The Peoria Warehouse Historic District is a historic industrial district located to the southwest of downtown Peoria, Illinois. The district includes 68 buildings, 59 of which are considered contributing to its historic status; these buildings include warehouses and other industrial structures and were built from the 1880s through the 1920s. The buildings generally have utilitarian designs inspired by the Chicago school and are built with reinforced concrete frames and brick exteriors.

The district was added to the National Register of Historic Places on September 17, 2014.

==History==
Peoria became a significant industrial and shipping center in the late 19th century, and development boomed in the district due to its access to the Illinois River and the city's numerous rail lines. The industries present in the district reflected the city's economy as a whole and included brewing and distillery, the manufacture of farm implements, and iron and steel production.

==Revitalization==
In the 21st century, the warehouse district has undergone a revitalization, with some of the buildings being repurposed for residential, retail, and small business use. This work has been encouraged by the city government and by the private Downtown Development Corporation of Peoria. It has been financed in part by the creation of a tax increment financing district.

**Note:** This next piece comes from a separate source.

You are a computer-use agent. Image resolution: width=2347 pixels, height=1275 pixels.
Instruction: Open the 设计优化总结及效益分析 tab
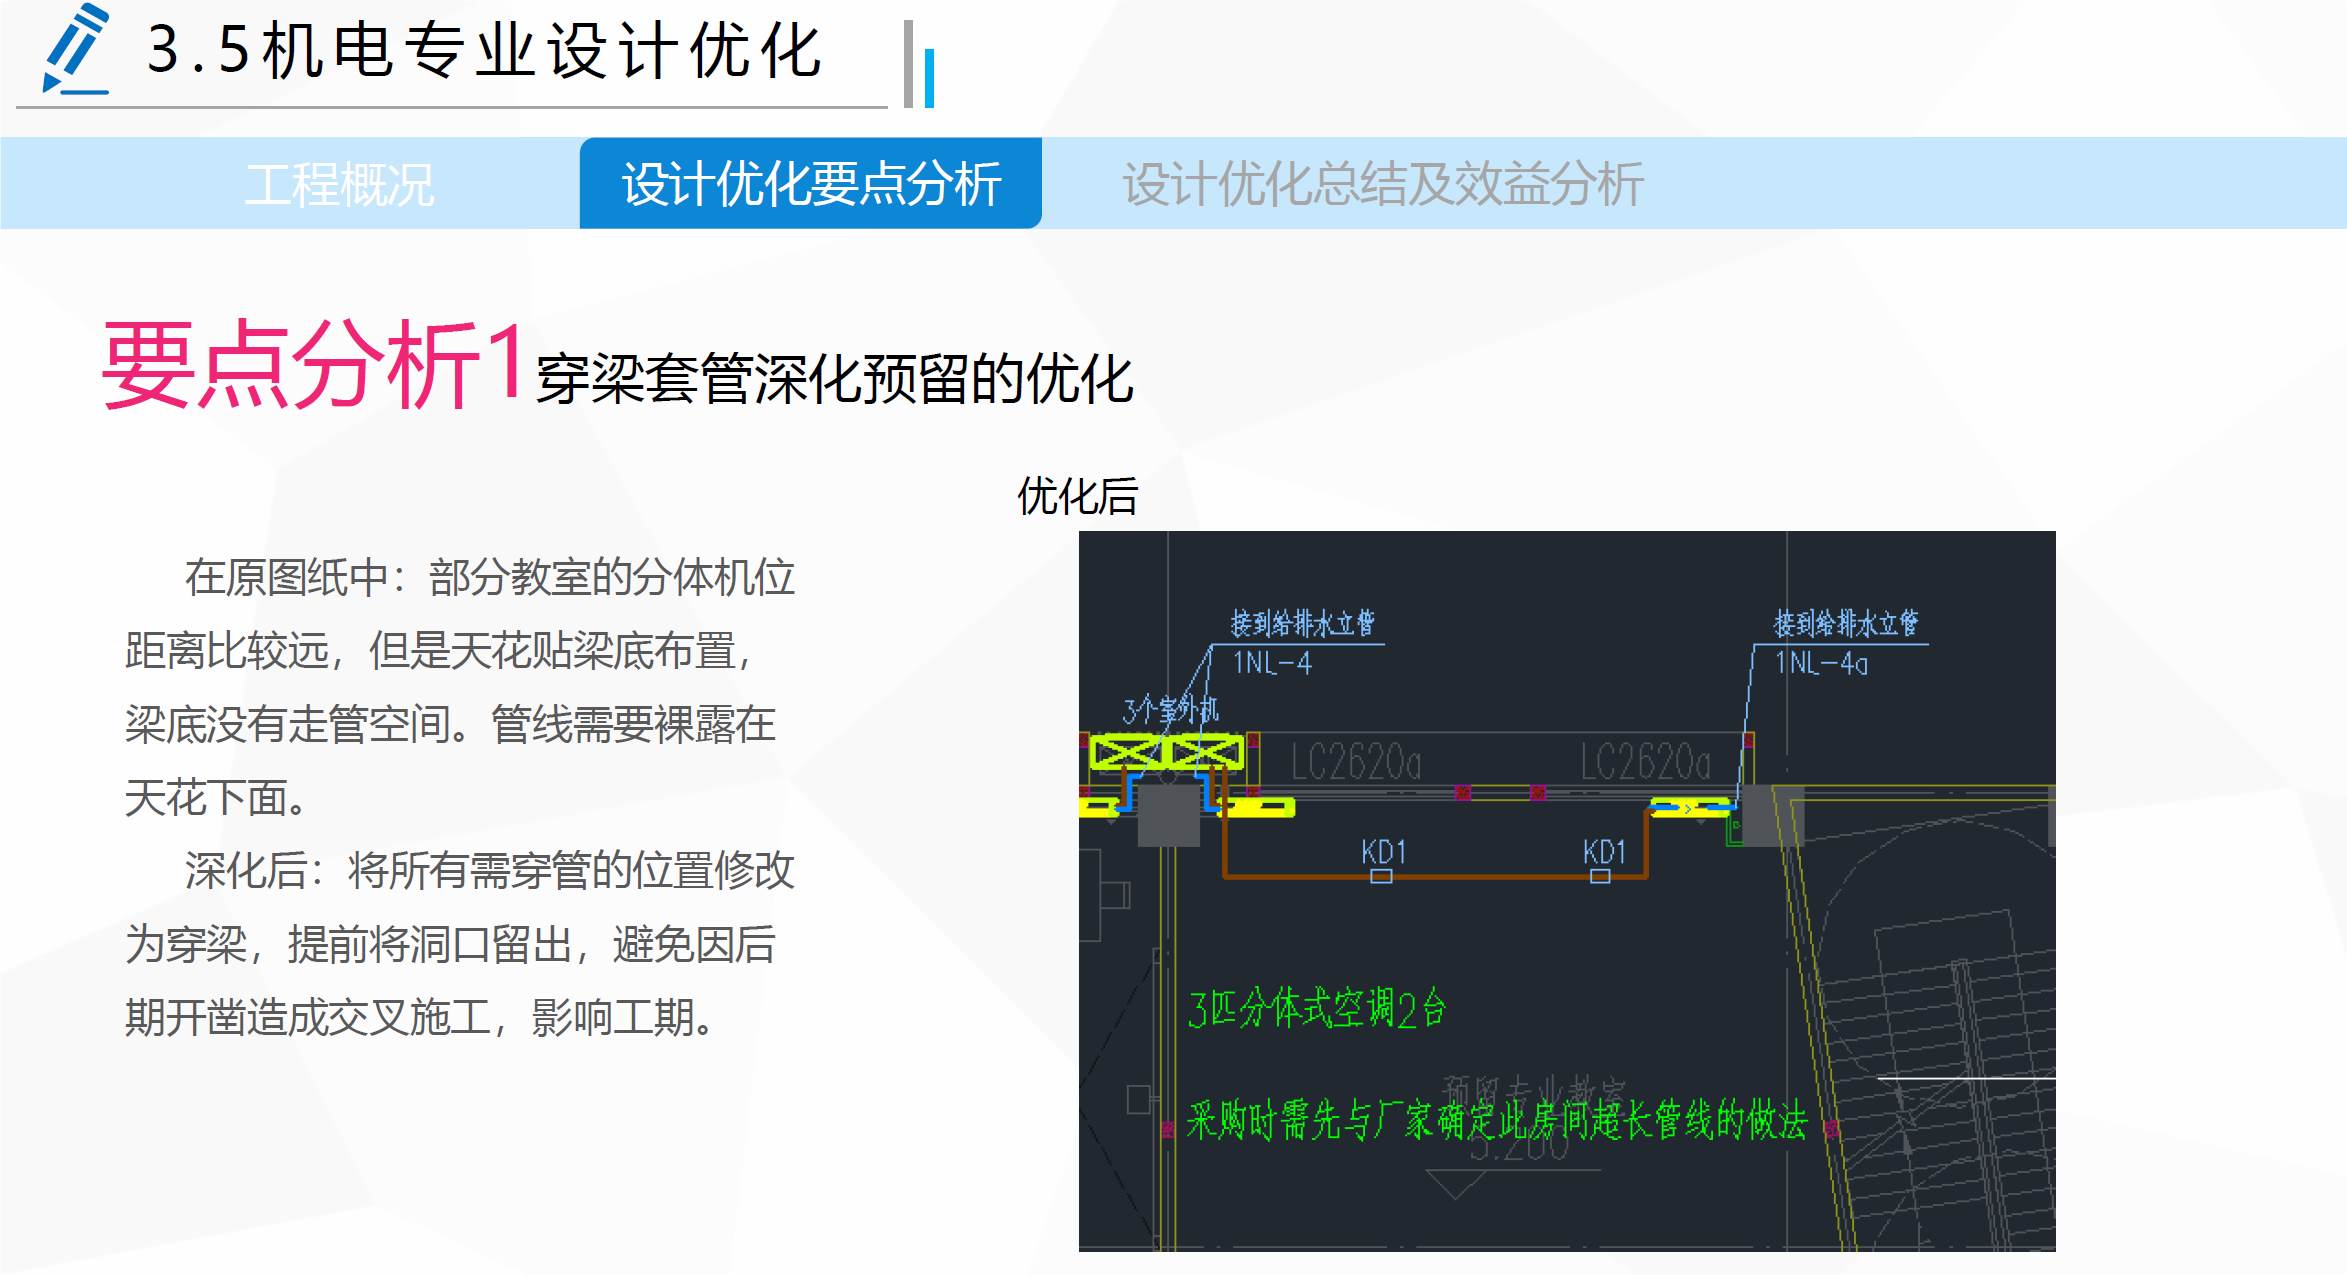pyautogui.click(x=1380, y=184)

Rhodell Brewery is a craft brewery and taproom that opened in 1998, a harbinger of both the warehouse district revitalization and the craft beer boom. In 2015 the brewery moved several blocks from its original location on Water Street to a new, larger location in the Murray Building on Walnut Street. In addition to selling its own beer on premise (including cask conditioned ale), Rhodell has a "brew on premise" program where amateur brewers can make their own beer using the brewery's equipment.

Bearded Owl Brewing was a craft brewery and taproom on State Street. It opened for business in 2018 and closed in December 2023.

Other dining and drinking destinations that have opened in rehabilitated buildings in the warehouse district include the Thyme Kitchen + Craft Beer restaurant and the Zion Coffee Bar.